§ PROBLEM TO WORK ON
Say how many lines below hold the word "Terms"; give the number by itself.

[SUPPLIED MATERIAL — start]

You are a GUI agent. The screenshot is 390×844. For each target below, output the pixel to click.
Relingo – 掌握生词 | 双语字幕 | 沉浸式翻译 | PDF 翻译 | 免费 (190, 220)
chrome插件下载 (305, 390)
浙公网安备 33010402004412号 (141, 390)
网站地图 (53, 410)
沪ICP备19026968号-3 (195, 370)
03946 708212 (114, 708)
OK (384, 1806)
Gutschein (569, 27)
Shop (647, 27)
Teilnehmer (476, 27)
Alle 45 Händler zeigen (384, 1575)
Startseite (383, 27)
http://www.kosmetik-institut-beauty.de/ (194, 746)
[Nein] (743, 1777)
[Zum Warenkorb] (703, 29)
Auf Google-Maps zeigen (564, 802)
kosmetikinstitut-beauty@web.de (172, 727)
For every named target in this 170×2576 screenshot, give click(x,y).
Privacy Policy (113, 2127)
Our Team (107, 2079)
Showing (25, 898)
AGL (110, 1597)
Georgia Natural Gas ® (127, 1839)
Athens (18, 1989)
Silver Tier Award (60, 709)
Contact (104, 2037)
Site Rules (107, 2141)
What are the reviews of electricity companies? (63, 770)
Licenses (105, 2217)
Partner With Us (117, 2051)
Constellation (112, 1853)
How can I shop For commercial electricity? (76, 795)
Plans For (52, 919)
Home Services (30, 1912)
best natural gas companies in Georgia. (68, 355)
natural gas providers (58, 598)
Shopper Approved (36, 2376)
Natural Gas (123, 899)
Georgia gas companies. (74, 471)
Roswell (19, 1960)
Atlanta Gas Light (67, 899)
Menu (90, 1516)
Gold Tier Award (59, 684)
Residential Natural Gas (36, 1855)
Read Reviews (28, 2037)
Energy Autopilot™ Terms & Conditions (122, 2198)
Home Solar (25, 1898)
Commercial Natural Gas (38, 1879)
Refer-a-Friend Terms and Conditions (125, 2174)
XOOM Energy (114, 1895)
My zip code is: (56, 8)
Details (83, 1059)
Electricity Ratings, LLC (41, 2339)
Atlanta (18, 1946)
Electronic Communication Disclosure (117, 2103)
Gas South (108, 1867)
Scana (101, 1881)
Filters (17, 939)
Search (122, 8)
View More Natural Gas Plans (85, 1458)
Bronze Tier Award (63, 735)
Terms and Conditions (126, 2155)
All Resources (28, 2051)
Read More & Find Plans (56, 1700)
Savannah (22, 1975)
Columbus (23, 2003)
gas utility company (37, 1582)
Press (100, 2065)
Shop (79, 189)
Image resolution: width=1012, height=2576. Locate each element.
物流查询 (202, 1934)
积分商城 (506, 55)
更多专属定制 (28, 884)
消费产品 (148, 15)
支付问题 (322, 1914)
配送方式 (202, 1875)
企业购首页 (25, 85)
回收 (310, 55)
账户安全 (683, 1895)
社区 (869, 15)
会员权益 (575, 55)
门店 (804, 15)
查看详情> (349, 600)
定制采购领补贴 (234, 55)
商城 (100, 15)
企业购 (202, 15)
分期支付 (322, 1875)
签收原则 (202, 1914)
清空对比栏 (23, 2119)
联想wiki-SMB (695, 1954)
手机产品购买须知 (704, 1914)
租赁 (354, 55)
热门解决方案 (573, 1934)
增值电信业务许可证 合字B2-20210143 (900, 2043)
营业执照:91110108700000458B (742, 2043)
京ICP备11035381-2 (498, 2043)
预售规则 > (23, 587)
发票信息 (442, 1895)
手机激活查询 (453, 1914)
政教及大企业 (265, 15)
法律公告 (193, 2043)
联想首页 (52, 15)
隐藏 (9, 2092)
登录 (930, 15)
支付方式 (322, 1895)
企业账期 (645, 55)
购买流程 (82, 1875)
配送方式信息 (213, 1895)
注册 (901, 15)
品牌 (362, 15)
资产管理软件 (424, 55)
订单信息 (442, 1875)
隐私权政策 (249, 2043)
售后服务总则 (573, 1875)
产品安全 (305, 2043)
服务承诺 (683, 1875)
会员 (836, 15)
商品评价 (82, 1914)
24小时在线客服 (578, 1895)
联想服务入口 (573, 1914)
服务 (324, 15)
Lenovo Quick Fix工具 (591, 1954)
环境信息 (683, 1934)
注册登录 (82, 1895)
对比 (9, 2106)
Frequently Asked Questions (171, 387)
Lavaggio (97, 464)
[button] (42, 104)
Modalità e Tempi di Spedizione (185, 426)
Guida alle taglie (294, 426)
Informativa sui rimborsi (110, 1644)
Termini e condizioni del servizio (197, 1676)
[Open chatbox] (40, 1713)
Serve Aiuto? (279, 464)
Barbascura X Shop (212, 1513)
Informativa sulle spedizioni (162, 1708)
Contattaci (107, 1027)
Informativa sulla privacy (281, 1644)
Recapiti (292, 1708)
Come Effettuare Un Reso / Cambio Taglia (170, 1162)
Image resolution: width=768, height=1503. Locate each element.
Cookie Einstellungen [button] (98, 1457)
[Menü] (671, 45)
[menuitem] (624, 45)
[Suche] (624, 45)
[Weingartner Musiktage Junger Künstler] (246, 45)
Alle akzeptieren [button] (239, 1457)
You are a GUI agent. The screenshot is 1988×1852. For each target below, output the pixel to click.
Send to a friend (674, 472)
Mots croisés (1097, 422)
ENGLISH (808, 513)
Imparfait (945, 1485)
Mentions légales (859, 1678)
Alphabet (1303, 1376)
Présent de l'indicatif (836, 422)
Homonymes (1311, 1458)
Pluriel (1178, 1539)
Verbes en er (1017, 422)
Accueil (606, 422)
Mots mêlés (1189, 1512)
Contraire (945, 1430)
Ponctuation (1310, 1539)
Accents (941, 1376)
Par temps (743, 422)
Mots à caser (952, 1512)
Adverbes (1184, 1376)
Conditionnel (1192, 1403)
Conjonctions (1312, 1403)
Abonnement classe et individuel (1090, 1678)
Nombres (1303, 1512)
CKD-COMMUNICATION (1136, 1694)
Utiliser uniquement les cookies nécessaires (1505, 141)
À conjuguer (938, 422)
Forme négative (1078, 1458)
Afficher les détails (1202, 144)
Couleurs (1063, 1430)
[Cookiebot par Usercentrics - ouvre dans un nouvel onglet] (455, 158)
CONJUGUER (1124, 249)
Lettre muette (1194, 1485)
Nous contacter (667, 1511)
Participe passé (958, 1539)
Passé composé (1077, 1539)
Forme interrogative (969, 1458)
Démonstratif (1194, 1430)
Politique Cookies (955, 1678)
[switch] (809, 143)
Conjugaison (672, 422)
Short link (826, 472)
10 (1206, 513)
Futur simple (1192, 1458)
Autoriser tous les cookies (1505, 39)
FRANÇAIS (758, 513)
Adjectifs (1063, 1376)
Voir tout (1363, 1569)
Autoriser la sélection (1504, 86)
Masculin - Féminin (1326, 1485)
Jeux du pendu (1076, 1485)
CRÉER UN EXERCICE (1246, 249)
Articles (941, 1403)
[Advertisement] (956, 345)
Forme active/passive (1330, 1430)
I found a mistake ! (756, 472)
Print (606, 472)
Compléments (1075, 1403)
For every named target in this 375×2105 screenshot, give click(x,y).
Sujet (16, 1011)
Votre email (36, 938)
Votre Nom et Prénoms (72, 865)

[SUPPLIED MATERIAL — finish]

§ ANSWER BELOW
3